### Passage given
Regina. Della scultura
In 2021 Lorenzo Giusti co-curated with Chiara Gatti the first retrospective in an Italian museum dedicated to Regina Cassolo Bracchi, in art Regina (May 21, 1894 – September 14, 1974), one of the most fascinating, innovative, and to this day lesser-known figures of the European artistic panorama of the twentieth century. The exhibition arises from the purchase by the GAMeC and the Centre Pompidou of Paris of a major set of works by the artist, and – from her debut in the 1920s through to the early 1970s – aims to analyze the formal reflection of a unique personality, one who has wrongly remained in the margins of history and who has now been rediscovered as a complex, experimental, versatile, and poetic figure. Born in Mede Lomellina, the daughter of a butcher and orphaned at a young age,Regina was the first woman of the Italian vanguard to focus entirely on sculpture, of which she reinterpreted the language in a daring and experimental manner, drawing on academic and naturalistic research and applying it to her original use of materials. Aluminum, iron wire, sandpaper, tin, and tinplate were the favored media in a constant compositional and expressive investigation which initially embraced the sphere of Futurism (in 1934 she undersigned the Manifesto tecnico dell’aeroplastica futurista) and then that of the MAC, the ‘Movimento arte concreta’ (1948), which Regina approached in 1951 through Bruno Munari.

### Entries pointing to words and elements
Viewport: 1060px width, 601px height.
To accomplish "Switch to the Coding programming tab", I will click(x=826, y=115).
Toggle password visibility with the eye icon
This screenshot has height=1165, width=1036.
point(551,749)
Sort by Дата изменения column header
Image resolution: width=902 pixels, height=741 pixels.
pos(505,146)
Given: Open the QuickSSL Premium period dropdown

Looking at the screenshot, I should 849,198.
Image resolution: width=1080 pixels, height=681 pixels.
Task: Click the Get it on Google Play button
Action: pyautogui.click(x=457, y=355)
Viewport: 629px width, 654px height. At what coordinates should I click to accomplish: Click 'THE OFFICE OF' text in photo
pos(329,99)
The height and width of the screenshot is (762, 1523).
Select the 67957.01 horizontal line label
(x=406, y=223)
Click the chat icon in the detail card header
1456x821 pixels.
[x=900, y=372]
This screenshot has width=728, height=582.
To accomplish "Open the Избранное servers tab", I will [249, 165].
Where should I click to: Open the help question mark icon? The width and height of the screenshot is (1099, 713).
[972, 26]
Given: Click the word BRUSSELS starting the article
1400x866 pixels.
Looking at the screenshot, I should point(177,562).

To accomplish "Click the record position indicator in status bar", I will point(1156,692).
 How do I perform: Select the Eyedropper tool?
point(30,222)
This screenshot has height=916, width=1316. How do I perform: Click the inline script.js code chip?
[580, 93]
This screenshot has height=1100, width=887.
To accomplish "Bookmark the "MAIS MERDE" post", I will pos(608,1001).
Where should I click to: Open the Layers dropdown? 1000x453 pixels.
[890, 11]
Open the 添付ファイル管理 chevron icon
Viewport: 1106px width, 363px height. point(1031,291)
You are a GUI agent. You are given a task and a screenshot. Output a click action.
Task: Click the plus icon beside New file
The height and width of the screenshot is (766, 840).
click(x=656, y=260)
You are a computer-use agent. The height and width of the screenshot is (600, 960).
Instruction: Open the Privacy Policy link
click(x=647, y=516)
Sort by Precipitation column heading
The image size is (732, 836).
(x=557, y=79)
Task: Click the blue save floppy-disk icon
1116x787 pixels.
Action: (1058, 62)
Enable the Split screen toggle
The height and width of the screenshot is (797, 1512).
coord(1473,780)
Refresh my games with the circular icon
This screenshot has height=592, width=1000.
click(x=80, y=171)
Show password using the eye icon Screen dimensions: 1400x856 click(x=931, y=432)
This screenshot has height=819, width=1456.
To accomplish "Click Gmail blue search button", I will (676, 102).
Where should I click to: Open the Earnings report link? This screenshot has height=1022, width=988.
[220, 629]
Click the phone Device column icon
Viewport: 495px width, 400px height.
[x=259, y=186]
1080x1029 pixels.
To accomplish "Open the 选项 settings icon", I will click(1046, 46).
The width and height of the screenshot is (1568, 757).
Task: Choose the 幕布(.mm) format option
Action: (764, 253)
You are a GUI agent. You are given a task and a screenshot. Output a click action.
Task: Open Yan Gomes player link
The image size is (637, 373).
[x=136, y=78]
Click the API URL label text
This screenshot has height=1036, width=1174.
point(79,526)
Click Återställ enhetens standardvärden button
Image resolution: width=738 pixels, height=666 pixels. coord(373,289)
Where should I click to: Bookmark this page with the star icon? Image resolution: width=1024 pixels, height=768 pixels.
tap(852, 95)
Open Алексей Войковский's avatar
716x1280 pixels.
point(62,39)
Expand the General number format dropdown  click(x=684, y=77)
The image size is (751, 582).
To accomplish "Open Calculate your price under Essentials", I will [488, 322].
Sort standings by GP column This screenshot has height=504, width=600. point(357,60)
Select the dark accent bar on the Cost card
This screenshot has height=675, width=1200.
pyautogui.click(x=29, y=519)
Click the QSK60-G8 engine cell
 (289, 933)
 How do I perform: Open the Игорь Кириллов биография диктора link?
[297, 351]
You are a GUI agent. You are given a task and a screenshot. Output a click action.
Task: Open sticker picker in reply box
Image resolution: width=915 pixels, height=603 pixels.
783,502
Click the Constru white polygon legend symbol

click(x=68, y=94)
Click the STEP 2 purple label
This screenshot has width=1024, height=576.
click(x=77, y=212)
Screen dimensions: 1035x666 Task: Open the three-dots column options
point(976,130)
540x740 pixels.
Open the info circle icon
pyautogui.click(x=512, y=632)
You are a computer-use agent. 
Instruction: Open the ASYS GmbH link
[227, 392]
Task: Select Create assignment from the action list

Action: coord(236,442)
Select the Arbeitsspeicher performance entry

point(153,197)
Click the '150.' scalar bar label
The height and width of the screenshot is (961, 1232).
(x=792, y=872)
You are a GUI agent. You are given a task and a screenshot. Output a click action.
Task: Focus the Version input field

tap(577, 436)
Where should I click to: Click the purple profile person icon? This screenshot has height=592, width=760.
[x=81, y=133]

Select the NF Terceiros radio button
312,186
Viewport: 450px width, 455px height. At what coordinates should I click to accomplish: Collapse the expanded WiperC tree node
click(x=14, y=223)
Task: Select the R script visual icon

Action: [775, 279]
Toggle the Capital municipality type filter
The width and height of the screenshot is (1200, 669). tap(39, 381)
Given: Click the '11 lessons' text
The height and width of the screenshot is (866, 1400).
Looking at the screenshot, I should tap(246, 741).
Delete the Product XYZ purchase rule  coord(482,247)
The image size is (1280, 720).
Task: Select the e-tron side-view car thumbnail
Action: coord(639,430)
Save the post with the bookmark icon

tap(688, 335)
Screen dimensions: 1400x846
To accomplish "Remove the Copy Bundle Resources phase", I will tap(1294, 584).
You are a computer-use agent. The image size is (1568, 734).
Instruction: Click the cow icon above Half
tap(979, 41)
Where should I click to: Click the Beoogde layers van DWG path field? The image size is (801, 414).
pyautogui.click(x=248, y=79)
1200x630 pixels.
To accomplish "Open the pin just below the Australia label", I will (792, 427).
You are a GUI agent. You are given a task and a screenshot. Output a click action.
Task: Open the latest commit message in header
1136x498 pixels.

### Requirement A
Answer these questions from the passage on the sculptor Regina:
(i) With whom did Lorenzo Giusti co-curate the retrospective?
(ii) Which two institutions purchased the major set of works by the artist?
(iii) Through whom did Regina approach the MAC in 1951?
### Requirement B
Proceed with the passage on the sculptor Regina, picking up after its final sentence.
None of this material is needed for the work at hand.

### Expected answer A
(i) Chiara Gatti
(ii) The GAMeC and the Centre Pompidou of Paris
(iii) Bruno Munari

### Expected answer B
The exhibition has featured a monograph, published by GAMeC Books and Éditions du Centre Pompidou, with essays by Christine Macel, Lorenzo Giusti, Chiara Gatti, Paolo Campiglio, and Paolo Sacchini, graphic concept by Leonardo Sonnoli and Irene Bacchi, and a photographic project by Delfino Sisto Legnani. The exhibition display was curated by the designer Francesco Faccin.
GAMeC, Bergamo
28.4-19.9.21Catalogue
GAMeC Book.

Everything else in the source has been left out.